The FDI requires the location and other facilities to carry out the operations.
Foreign subsidiaries: These entities are known as the business units available in the foreign countries and providing facilities.
Host country: The host country is the country in which then foreign business takes place and operates. This process takes place through formal Chanel.
Outflows/Inflows of FDI – This indicates the investment that enters into the country or flows out.
Foreign Portfolio Investment: The public involvement in the business process that take place through individuals and other business units.
The potential impact on the foreign economies are various in the nature and in the context. the foreign direct investment on the hand providing the benefit to the local consumers by offering them cheaper prices where as damaging infant industry that cannot compete the prices of the multinational entrepreneurs. Therefore the impact over the economies is strong if the economies are not strengthening strategically. The emerging markets such as Russia, china, India and Brazil has significant increased significantly in the recent times. Thus all the organizations across the globe are trying to enter in those markets and want to achieve long term benefits.
The foreign direct investment (FDI) causes several impacts over the economy of host country. The Financial injection in the foreign country certainly benefits the economy in positive way but also there may be several implications on the infant industry. This research will highlight the implications of the FDIs involvement in foreign countries.
What are the potential impacts of foreign direct investment on emerging economies?
Aims and Objectives
To investigate the Impact of FDIs on emerging economies
To analyse the FDI entrepreneur decisions to invest in the foreign economies and what remains the rationale behind those decisions.
To investigate the impacts on the selected sectors in which the investment is made.
to investigate the impact of financial inflow made by FDIs, in the foreign economy.
to investigate the impacts of FDIs in the host economies and on the industry
To analyse the FDI’s strategies to global market place
To analyse the way through which the sectors are selected for the investment purpose? Rationale behind the selection of business sector.
what technological advantage are gained through foreign investment
To evaluate the global strategies that FDIs incorporate while making expanding business or investing into foreign economies
To investigate the FDIs PESTEL position in the foreign countries and what strategies ensure their safe investment whilst the other factor remain constant
To analyse the FDIs impacted by internal factors and external factors
Evaluate the FDIs impact on the local stakeholders and how local investors have developed relationship with the FDIs? Does it benefit or harm their business?

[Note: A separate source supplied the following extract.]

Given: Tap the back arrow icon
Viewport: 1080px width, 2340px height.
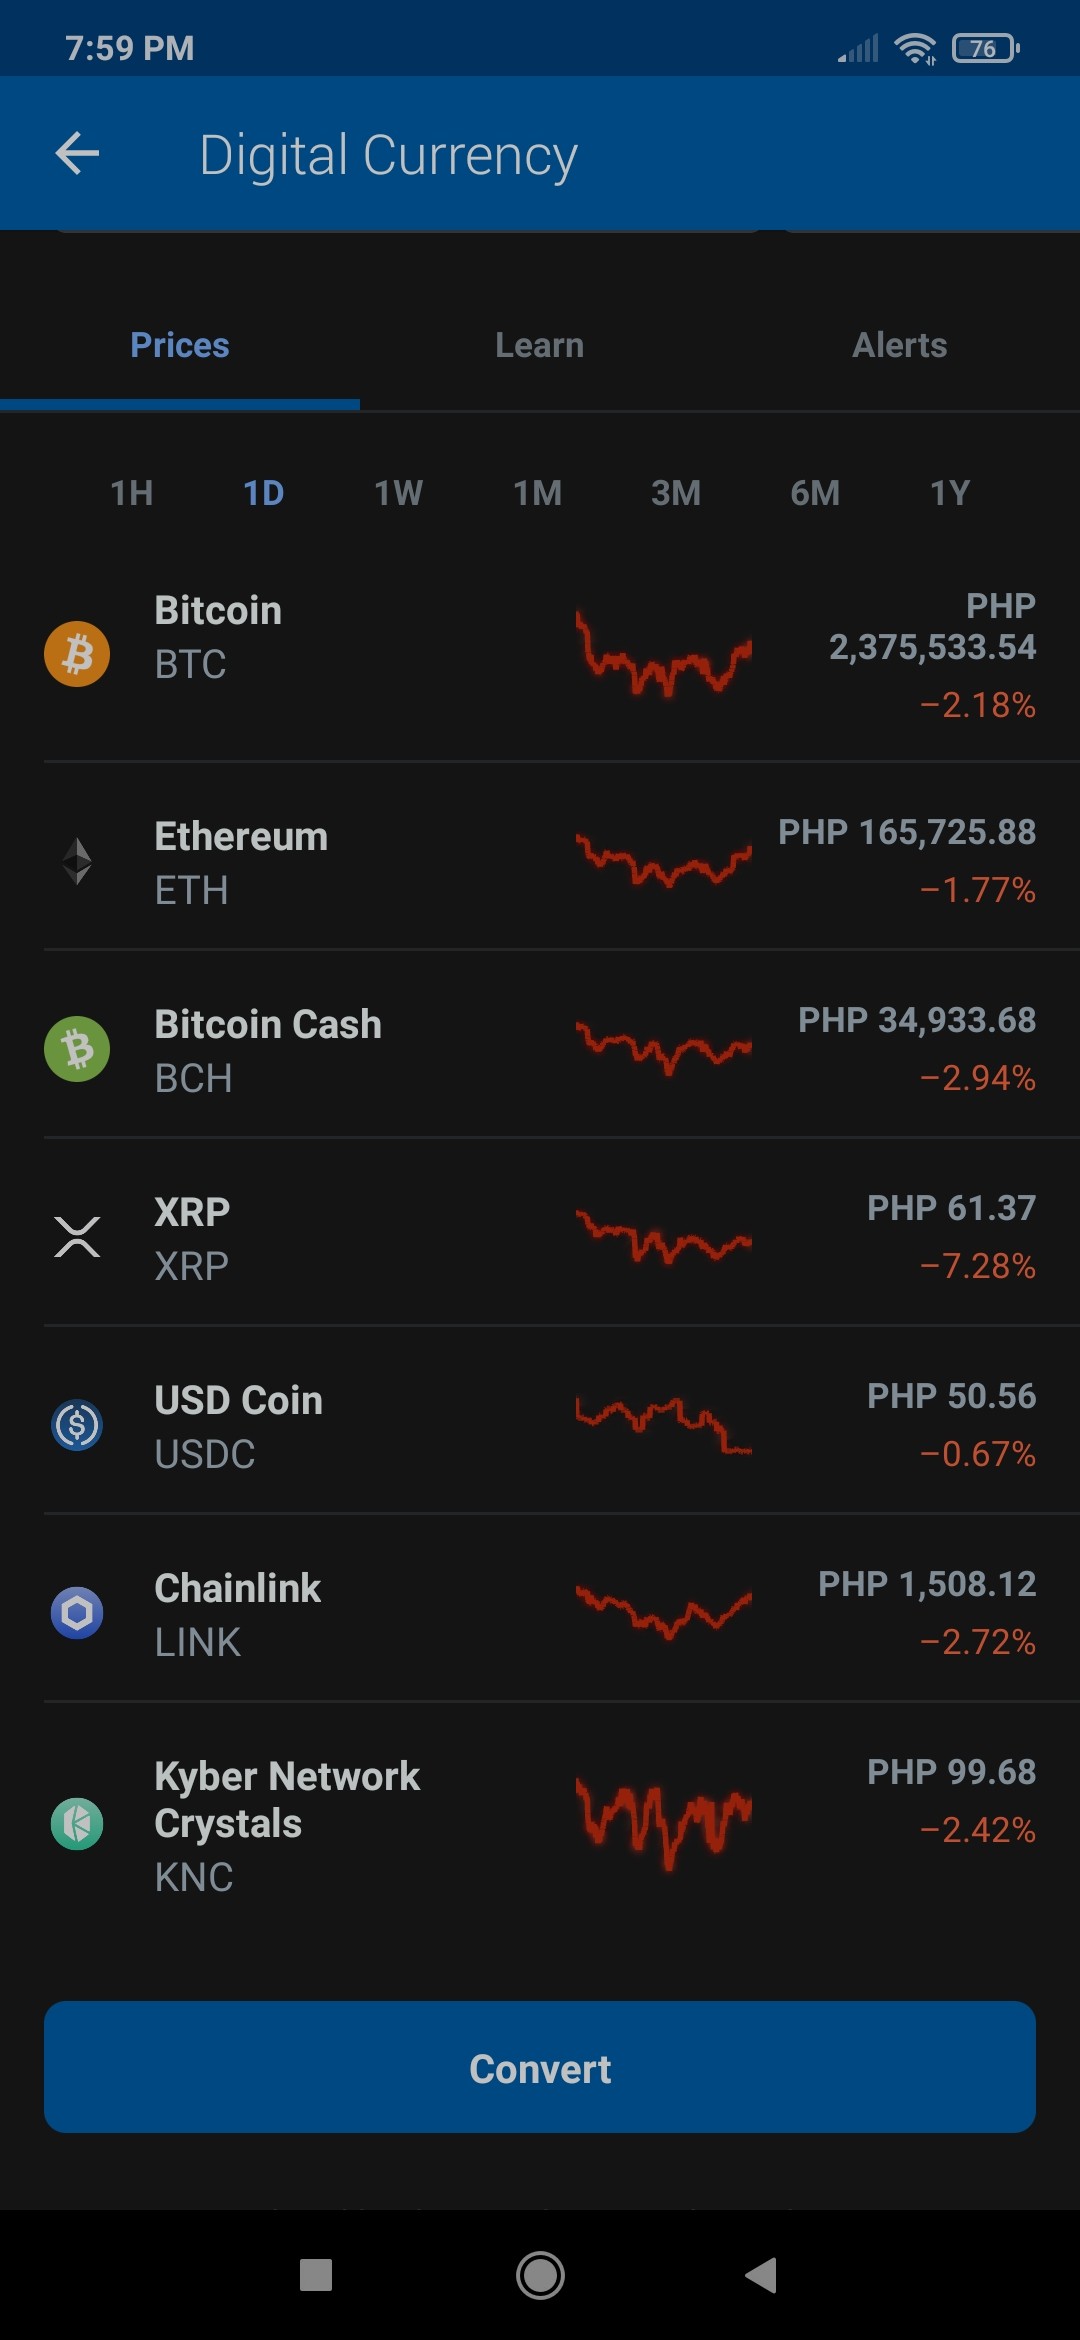Looking at the screenshot, I should pyautogui.click(x=77, y=154).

After the World War II the world of foreign direct investment was dominated by United States. The world suffered from the destruction and caused the lowering in performance of the economies as their resources went wastage in the war times. The US accounted for the renewal strategies of the FDIs investment in the foreign countries. This took place majorly in between 1945 and 1960. Since those times the FDI has become the spreading phenomenon in the world.
FDI has grown in importance in the global economy with FDI stocks now constituting over 20 percent of global GDP. The FDI actually indicate the level of progress that take place throughout the process. This actually measures the incremental growth of economy and the process of globalization. However the FDI in some countries stand as the major proportion of their GDP.
Foreign Direct Investment (FDI)
The FDI defined by the American Heritage dictionary suggest that the investment is made in one country from another country for the purpose of rational benefits to the investor and the investee. Through this the both of the companies get benefited in the large scale. The foreign Direct Investment is the major source of finance of the entrepreneurs and the host countries. The FDIs decision to move abroad and investing in the host countries companies may have several impacts and implication that may incur and may change the aspects of doing business in the foreign countries. The research suggests that the foreign countries have different factors that are attached with their economies thus those factors may have the implications over the internal factors of the FDI entrepreneurs. Therefore this become significant factor in which the investors and the entrepreneur take careful measures to gauge the situation of the host country. The external factors may have some time negative and positive impacts. Thus the underdeveloped countries have factors such as the political, legal, cultural, social and natural factors that may have several impacts on the investment decisions of the company.
thus the key is that the investing corporation take up 10 percent of voting power of the new venture. The History of FDI is the evident that the United States was the leader of FDI investment entrepreneurship until the World War II.
However the new era of business suggests the significant growth in the Foreign Direct Investment. This has generated a little bit opposition in hosting countries such as the local political pressure groups and the labour unions.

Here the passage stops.